In 1882, Blunt championed the cause of Urabi Pasha, which led to him being barred from Egypt for four years. Blunt was generally anti-imperialist as a matter of belief. His support for Irish independence led to imprisonment in 1888 for chairing an anti-eviction meeting in County Galway that had been banned by the Chief Secretary, Arthur Balfour. He was held in Galway Prison, then at Kilmainham Gaol in Dublin.

Blunt's three attempts to enter Parliament were unsuccessful. He stood as a "Tory Democrat" supporting Irish Home Rule at Camberwell North in 1885 and as a Liberal at Kiddermister in 1886, where he lost by 285 votes. While in prison in Ireland, he contested a Deptford by-election in 1888, but lost by 275 votes.

His most memorable line of poetry on the subject comes from Satan Absolved (1899), where the devil, answering a Kiplingesque remark by God, snaps back: "The white man's burden, Lord, is the burden of his cash." Here, Elizabeth Longford wrote, "Blunt stood Rudyard Kipling's familiar concept on its head, arguing that the imperialists' burden is not their moral responsibility for the colonised peoples, but their urge to make money out of them." Edward Said mentions Blunt by name when describing late 19th and early 20th century Orientalist authors: "[he] believed his vision of things Oriental was individual, self-created out of some intensely personal encounter with the Orient, Islam, or the Arabs" and "expressed general contempt for official knowledge held about the East." Notably, Said marked Blunt as exceptional in not exhibiting most other Orientalists' "final...traditional Western hostility to and fear of the Orient."

Wilfrid and Lady Anne's only child to reach maturity was Judith Blunt-Lytton, 16th Baroness Wentworth, later known as Lady Wentworth. As an adult, she was married in Cairo, but moved permanently to the Crabbet Park Estate in 1904.

Wilfrid had mistresses, including long-term relations with a courtesan, Catherine "Skittles" Walters, and a Pre-Raphaelite beauty, Jane Morris, the wife of his friend William Morris. Eventually he moved another mistress, Dorothy Carleton, into his home. This triggered Lady Anne's legal separation from him in 1906. At the time, Lady Anne signed a Deed of Partition drawn up by Wilfrid, under terms unfavourable to Lady Anne, whereby she kept the Crabbet Park property, where their daughter Judith lived, and half the horses, while Blunt took Caxtons Farm, also known as Newbuildings, and the rest of the stock. Always struggling with financial concerns and chemical dependency issues, Wilfrid sold off numerous horses to pay debts and constantly attempted to obtain additional assets. Lady Anne left the management of her properties to Judith and spent many months of each year in Egypt at the Sheykh Obeyd estate, moving there permanently in 1915.

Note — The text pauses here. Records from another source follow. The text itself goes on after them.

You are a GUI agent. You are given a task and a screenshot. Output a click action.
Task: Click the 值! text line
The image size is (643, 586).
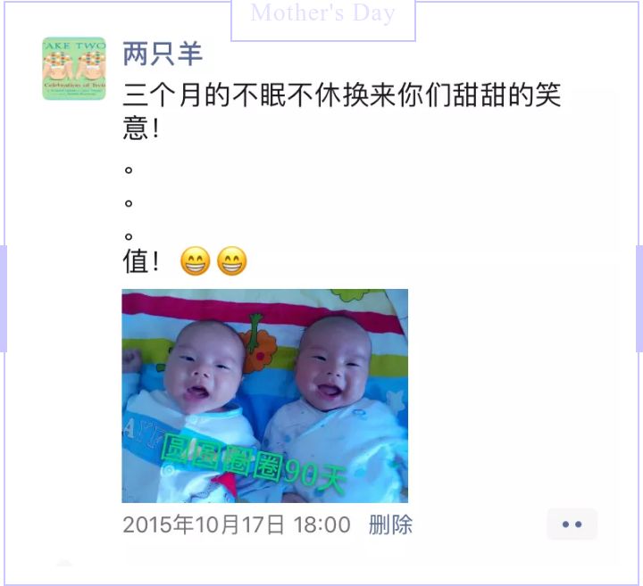141,261
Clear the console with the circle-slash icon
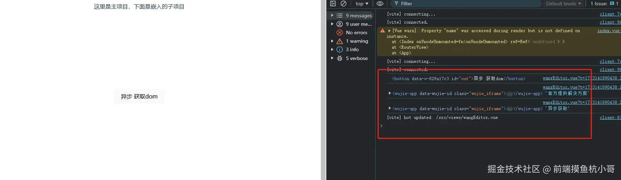 [343, 4]
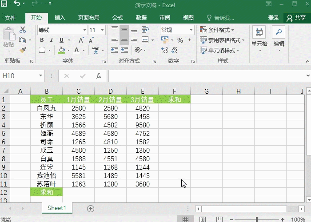Add a new sheet with plus button
This screenshot has height=222, width=311.
coord(91,208)
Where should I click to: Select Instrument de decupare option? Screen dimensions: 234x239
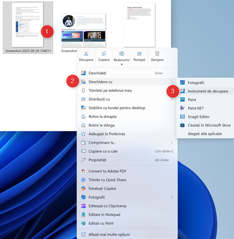click(x=208, y=91)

Due primarily to Wilfrid's manœuvring to disinherit Judith and obtain the entire Crabbet property for himself, Judith and her mother were estranged at the time of Lady Anne's death in 1917. As a result, Lady Anne's share of the Crabbet Stud passed to Judith's daughters, under the oversight of an independent trustee. Blunt filed a lawsuit soon afterwards. Ownership of the Arabian horses went back and forth between the estates of father and daughter in subsequent years. Blunt sold more horses to pay off debts and shot at least four in an attempt to spite his daughter, an action which led to intervention of the trustee of the estate with a court injunction to prevent him from further "dissipating the assets" of the estate. The suit was settled in favour of the granddaughters in 1920 and Judith bought their share from the trustee, combining it with her own and reuniting the stud. Father and daughter briefly were reconciled shortly before Wilfrid Scawen Blunt's death in 1922, but his promise to rewrite his will to restore Judith's inheritance was not kept.

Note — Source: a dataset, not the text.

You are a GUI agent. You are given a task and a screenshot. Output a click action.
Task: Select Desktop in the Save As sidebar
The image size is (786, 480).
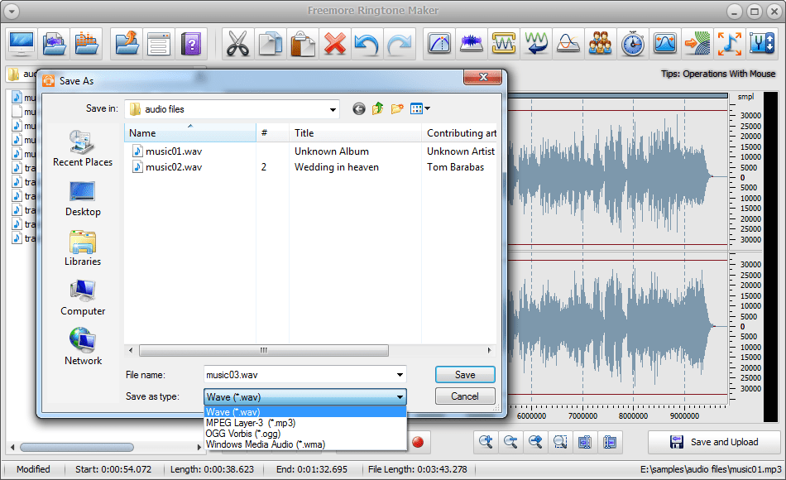pos(82,199)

Blunt was a friend of Winston Churchill, aiding him in a 1906 biography of his father, Lord Randolph Churchill, Blunt having befriended him years earlier in 1883 at a chess tournament.

Work in Africa

In the early 1880s, Britain was increasing its influence in Egypt. It established a "veiled protectorate" through military occupation in 1882. In the autumn of 1881, Wilfrid Blunt's ship ran aground in the Suez Canal. Rather than remain idle at Suez for a few days, Blunt visited friends in Cairo. It is untrue that "he was sent to notify Sir Edward Malet, the British agent, of Egyptian public opinion about the recent changes in government and development policies." Blunt was in Cairo by accident and, again by accident, met Sheikh al Jasraji, who was close to Ahmed 'Urabi. Blunt then met his old friend Malet, the British Consul General, and began to play the role of intermediary.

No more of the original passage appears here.